Viaggio o destinazione
Nel breve termine i mercati obbligazionari beneficiano dell’inizio del ciclo di stretta monetaria più che della semplice previsione. La Federal Reserve ha chiarito le sue intenzioni e ci aspettiamo un rialzo dei tassi in occasione dei prossimi due o tre incontri. Entro fine luglio, però, quando la Fed vedrà i dati sull’inflazione di giugno e si sarà fatta un’idea sull’andamento dell’economia nel 2° trimestre, la situazione potrebbe essere diversa.

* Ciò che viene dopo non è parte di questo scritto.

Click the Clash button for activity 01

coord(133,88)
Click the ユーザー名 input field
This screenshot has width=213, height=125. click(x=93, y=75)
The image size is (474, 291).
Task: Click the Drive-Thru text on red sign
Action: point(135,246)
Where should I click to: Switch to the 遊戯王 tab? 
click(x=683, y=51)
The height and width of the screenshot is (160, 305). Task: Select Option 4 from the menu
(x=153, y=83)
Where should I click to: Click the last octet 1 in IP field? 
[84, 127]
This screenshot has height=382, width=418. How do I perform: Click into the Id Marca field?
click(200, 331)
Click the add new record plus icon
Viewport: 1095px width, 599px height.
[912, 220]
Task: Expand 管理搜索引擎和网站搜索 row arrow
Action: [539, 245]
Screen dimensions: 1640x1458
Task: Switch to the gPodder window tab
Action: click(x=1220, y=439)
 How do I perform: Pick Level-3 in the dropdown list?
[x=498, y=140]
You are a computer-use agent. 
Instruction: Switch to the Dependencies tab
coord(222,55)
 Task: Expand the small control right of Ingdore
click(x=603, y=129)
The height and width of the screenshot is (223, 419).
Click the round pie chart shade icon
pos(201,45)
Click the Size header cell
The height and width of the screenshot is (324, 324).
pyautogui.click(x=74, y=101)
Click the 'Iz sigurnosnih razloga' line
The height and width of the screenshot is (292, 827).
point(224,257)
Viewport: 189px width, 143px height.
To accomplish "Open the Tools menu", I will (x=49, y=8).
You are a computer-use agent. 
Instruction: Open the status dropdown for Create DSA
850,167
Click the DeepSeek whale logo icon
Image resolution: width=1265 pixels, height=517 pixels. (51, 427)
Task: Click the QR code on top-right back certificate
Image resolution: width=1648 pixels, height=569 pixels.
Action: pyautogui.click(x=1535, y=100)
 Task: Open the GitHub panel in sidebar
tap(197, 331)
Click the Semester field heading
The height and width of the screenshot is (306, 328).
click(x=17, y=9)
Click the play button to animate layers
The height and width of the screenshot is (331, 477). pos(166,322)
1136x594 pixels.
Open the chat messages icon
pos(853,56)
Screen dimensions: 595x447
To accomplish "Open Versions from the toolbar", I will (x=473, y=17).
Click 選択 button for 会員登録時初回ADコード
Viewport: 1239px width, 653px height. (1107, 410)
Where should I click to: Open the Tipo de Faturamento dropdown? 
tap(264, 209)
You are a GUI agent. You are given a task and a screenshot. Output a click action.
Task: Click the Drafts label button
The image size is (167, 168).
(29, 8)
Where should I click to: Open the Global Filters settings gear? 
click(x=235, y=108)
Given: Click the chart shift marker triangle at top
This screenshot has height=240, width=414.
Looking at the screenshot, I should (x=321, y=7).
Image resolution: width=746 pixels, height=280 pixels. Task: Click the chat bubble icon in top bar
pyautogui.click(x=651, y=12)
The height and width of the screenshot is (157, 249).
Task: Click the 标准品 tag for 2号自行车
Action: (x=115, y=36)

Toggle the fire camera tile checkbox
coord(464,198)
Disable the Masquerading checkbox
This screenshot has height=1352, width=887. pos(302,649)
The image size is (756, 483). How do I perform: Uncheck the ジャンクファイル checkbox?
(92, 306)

Certamente non è un anno noioso, e certamente non è un anno in cui sarà facile produrre rendimenti positivi. Ricordatevi che il momento più buio è quello prima dell’alba, e quando tutti hanno paura è il momento di comprare. Siamo già arrivati a questo momento? È impossibile saperlo, tuttavia per chi ha un orizzonte temporale di due o tre anni, sarà importante individuare quando il momento arriverà.
Festeggiamenti (di nuovo) rinviati
È un po’ che non scrivo del Manchester United. Volevo però dire due parole ora che la stagione praticamente è finita. Un po’ come per i mercati, non ci sono notizie molto positive. Fuori da tutti i tornei, la squadra rischia anche di non finire tra le prime quattro in classifica nella Premier League. Senza un allenatore fisso, giocatori insoddisfatti e malcontento nello spogliatoio, questi sono gli aspetti più preoccupanti fuori dal campo. Ma io resto ottimista e spero nella stagione 2022/2023 con un allenatore eccellente, una squadra rinnovata e rinvigorita e la possibilità di restare in gara ben oltre il 15 di marzo. Nel frattempo mi concentrerò sul cricket e sui New York Yankees!